In your code, I altered the printouts a bit, to visualize a bit better (at least in my opinion) what's going on:
import torch.nn as nn
class A(nn.Module):
def __init__(self):
super().__init__()
self.fc = nn.Linear(10, 5)
self.relu = nn.ReLU()
def forward(self, x):
return self.relu(self.fc(x))
a = A().to('cuda')
print("\nfrom `A().to('cuda')`")
print(f"{id(a.fc.weight)=}, {a.fc.weight.data_ptr()=}")
print(f"{id(a.fc.bias)=}, {a.fc.bias.data_ptr()=}")
# from `A().to('cuda')`
# id(a.fc.weight)=138293720716624, a.fc.weight.data_ptr()=138293368850432
# id(a.fc.bias)=138293720716720, a.fc.bias.data_ptr()=138293368850944
weight = {}
for key, value in a.state_dict().items():
weight[key] = value
print("\nfrom `weight`")
for key, value in weight.items():
print(f"{key}, {id(value)=}, {value.data_ptr()=}")
# from `weight`
# fc.weight, id(value)=138293720716816, value.data_ptr()=138293368850432
# fc.bias, id(value)=138293720716528, value.data_ptr()=138293368850944
a.to('cpu')
print("\nfrom `a.to('cpu')`")
print(f"{id(a.fc.weight)=}, {a.fc.weight.data_ptr()=}")
print(f"{id(a.fc.bias)=}, {a.fc.bias.data_ptr()=}")
# from `a.to('cpu')`
# id(a.fc.weight)=138293720716624, a.fc.weight.data_ptr()=101884008832832
# id(a.fc.bias)=138293720716720, a.fc.bias.data_ptr()=101884008983616
If you compare the first two blocks of printouts, (the one from A().to('cuda') and the one from the weight dict), you get:
# from `A().to('cuda')`
# id(a.fc.weight)=138293720716624, a.fc.weight.data_ptr()=138293368850432
# id(a.fc.bias)=138293720716720, a.fc.bias.data_ptr()=138293368850944
# from `weight`
# fc.weight, id(value)=138293720716816, value.data_ptr()=138293368850432
# fc.bias, id(value)=138293720716528, value.data_ptr()=138293368850944
The IDs are different, but the data pointers are the same. What this means: the weight dict contains shallow copies of the tensors in a ("copies" because they have a new ID, "shallow" because they point to the same memory; namely the one on the GPU). This is in line with state_dict(), which you are using to produce the weight dict, and which is documented to produce shallow copies.

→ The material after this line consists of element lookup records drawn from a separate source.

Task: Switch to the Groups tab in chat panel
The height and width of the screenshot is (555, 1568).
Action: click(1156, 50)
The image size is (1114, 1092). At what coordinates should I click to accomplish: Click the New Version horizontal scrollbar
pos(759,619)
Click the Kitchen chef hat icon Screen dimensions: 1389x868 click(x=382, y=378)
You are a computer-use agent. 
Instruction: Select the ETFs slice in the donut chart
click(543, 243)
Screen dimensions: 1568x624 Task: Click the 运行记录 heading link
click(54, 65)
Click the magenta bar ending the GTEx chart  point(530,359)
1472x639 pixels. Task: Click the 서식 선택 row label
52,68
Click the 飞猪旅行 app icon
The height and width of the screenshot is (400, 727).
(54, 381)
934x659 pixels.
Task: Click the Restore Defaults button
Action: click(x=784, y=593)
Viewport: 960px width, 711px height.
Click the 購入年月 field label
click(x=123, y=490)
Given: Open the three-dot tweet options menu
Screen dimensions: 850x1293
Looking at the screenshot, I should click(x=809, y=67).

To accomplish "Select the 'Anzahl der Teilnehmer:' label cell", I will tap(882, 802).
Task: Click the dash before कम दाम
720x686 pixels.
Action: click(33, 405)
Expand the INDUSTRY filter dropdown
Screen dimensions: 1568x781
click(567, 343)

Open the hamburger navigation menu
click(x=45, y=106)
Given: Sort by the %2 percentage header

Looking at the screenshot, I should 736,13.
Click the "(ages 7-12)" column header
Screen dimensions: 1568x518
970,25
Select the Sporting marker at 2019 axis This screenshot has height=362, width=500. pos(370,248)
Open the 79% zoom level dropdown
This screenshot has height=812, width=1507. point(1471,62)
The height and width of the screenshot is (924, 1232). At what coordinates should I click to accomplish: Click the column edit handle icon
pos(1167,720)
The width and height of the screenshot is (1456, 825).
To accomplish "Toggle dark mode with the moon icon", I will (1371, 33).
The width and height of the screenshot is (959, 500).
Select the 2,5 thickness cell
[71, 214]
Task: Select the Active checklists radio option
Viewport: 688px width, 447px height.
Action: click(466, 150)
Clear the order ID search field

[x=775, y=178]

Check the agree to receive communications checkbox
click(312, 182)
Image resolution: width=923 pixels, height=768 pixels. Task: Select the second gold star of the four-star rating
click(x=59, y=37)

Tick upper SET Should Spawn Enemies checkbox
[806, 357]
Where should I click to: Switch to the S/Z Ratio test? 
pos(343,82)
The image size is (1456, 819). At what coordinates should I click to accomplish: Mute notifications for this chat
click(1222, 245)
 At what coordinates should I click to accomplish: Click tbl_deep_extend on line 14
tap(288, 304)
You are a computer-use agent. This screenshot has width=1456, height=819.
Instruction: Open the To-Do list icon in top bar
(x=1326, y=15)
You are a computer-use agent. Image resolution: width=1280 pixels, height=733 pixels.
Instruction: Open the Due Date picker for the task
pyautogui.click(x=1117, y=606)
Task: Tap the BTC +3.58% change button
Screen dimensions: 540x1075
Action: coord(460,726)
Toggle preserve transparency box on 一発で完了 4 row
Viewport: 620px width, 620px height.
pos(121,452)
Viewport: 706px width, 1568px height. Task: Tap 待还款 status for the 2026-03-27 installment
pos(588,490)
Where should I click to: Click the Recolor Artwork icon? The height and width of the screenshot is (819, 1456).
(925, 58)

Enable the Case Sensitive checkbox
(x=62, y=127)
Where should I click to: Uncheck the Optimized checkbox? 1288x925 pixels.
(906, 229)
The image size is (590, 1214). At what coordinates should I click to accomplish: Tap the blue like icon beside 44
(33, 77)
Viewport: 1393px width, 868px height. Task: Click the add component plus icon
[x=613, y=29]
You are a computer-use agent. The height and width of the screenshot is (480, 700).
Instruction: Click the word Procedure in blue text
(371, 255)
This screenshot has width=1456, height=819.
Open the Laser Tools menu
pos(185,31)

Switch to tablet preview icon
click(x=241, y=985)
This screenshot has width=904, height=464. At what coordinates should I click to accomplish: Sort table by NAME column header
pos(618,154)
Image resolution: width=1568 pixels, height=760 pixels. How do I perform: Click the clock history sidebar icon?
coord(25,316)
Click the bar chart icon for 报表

If you compare the first and last block of printouts, (the one from A().to('cuda') and the one from a.to('cpu'), you have the opposite situation:
# from `A().to('cuda')`
# id(a.fc.weight)=138293720716624, a.fc.weight.data_ptr()=138293368850432
# id(a.fc.bias)=138293720716720, a.fc.bias.data_ptr()=138293368850944
# from `a.to('cpu')`
# id(a.fc.weight)=138293720716624, a.fc.weight.data_ptr()=101884008832832
# id(a.fc.bias)=138293720716720, a.fc.bias.data_ptr()=101884008983616
The IDs are the same, but the data pointers are different. What this means: the parameters of your model a (a.fc.weight and a.fc.bias) still refer to the same tensor objects (same IDs), but in the meantime, the tensor's underlying memory has been replaced (different memory pointers; namely, now pointing to the CPU memory).
Your code ends with
print("a.state_dict() device:", [t.device for t in a.state_dict().values()]) # in CPU
print("weight device:", [t.device for t in weight.values()]) # still in GPU
So you are comparing
- the tensors of your model
a's parameters (or rather, a new shallow copy of them, since you call a.state_dict() once more), the memory of which, by now, has been moved to the CPU, with
- the shallow copies from earlier on (items in
weight dict, which result from your first call of a.state_dict()), whose memory still resides on the GPU.